Oil on Tuesday rose to its highest since 2014 after Russia ordered troops into two breakaway regions in eastern Ukraine, adding to supply fears that are pushing prices towards $100 a barrel.
Germany decided to freeze the certification of the Nord Stream 2 gas pipeline from Russia while the United States and European Union discussed potential sanctions as Ukraine reported continued shelling in the eastern region.
“The potential for a rally over $100 a barrel has received an enormous boost,” Tamas Varga of oil broker PVM told Reuters.
“Those who have bet on such a move anticipated the escalation of the conflict.”
Brent crude, the global benchmark, rose by $1.93, or 2 percent, at $97.32 by 14:48 GMT, having earlier hit its highest since September 2014 at $99.50.
U.S. West Texas Intermediate (WTI) crude soared by $2.96, or 3.3 percent, from Friday to $94.03, with the market having been closed on Monday for a public holiday. WTI also touched a seven-year high on Tuesday as it hit peak at $96.
“We see the oil market in a period of frothiness and nervousness, spiced up by geopolitical fears and emotions,” Julius Baer, analyst at Norbert Rucker, told Reuters.
“Given the prevailing mood, oil prices may very likely climb into the triple digits in the near term.” Baer added.
The Ukraine crisis has added further support to an oil market that has mounted on tight supplies as demand recovers from the COVID-19 pandemic.

Problems and tasks:
A. Check each statement against the oil price report and answer yes or no, quoting the words from the report that decide it: (i) Brent crude earlier hit its highest level since September 2014, at $99.50. (ii) The WTI market was closed on Monday for a public holiday. (iii) Germany approved the certification of the Nord Stream 2 gas pipeline.
B. Duplicate the oil price report word for word from "Brent crude, the" to "the COVID-19 pandemic.".
The material that comes after this is separate from the oil price report.

Provided material:
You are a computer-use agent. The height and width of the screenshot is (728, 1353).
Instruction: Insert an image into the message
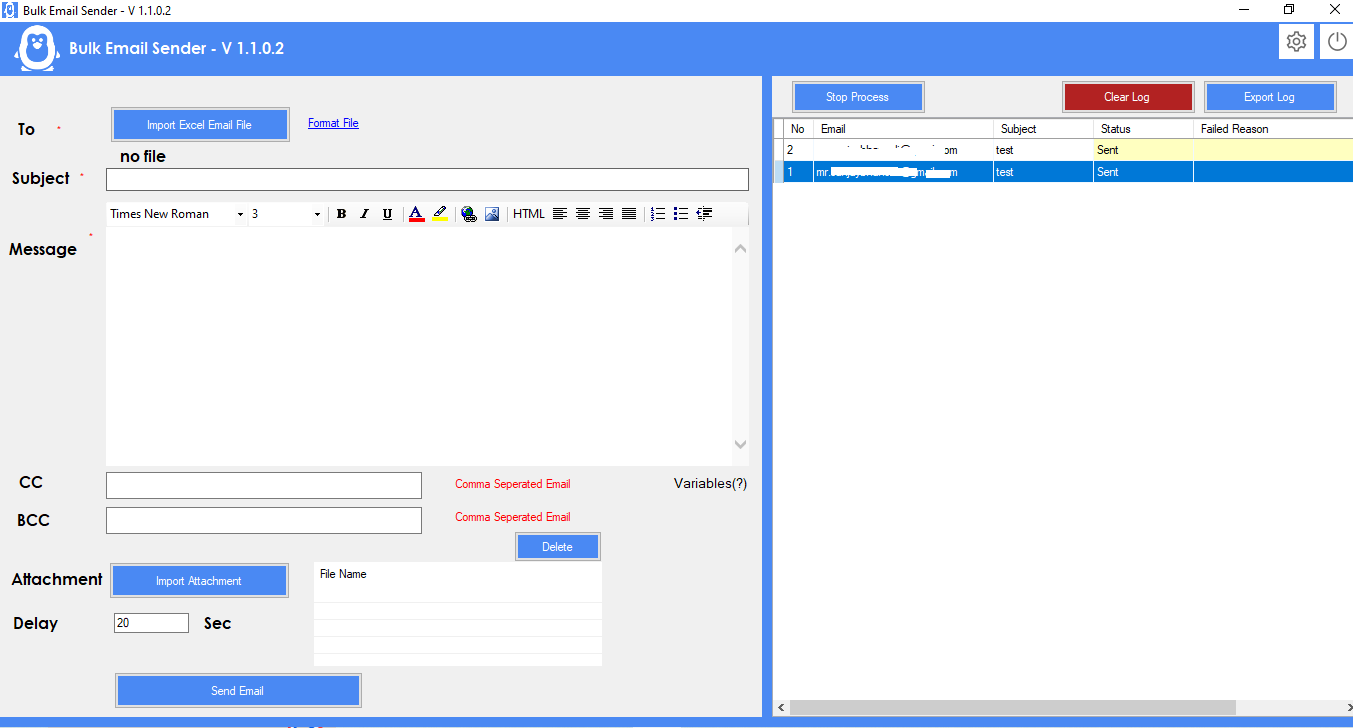tap(492, 213)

Answer set:
A.
(i) Yes: "having earlier hit its highest since September 2014 at $99.50"
(ii) Yes: "with the market having been closed on Monday for a public holiday"
(iii) No: "Germany decided to freeze the certification of the Nord Stream 2 gas pipeline from Russia"

B.
Brent crude, the global benchmark, rose by $1.93, or 2 percent, at $97.32 by 14:48 GMT, having earlier hit its highest since September 2014 at $99.50.
U.S. West Texas Intermediate (WTI) crude soared by $2.96, or 3.3 percent, from Friday to $94.03, with the market having been closed on Monday for a public holiday. WTI also touched a seven-year high on Tuesday as it hit peak at $96.
“We see the oil market in a period of frothiness and nervousness, spiced up by geopolitical fears and emotions,” Julius Baer, analyst at Norbert Rucker, told Reuters.
“Given the prevailing mood, oil prices may very likely climb into the triple digits in the near term.” Baer added.
The Ukraine crisis has added further support to an oil market that has mounted on tight supplies as demand recovers from the COVID-19 pandemic.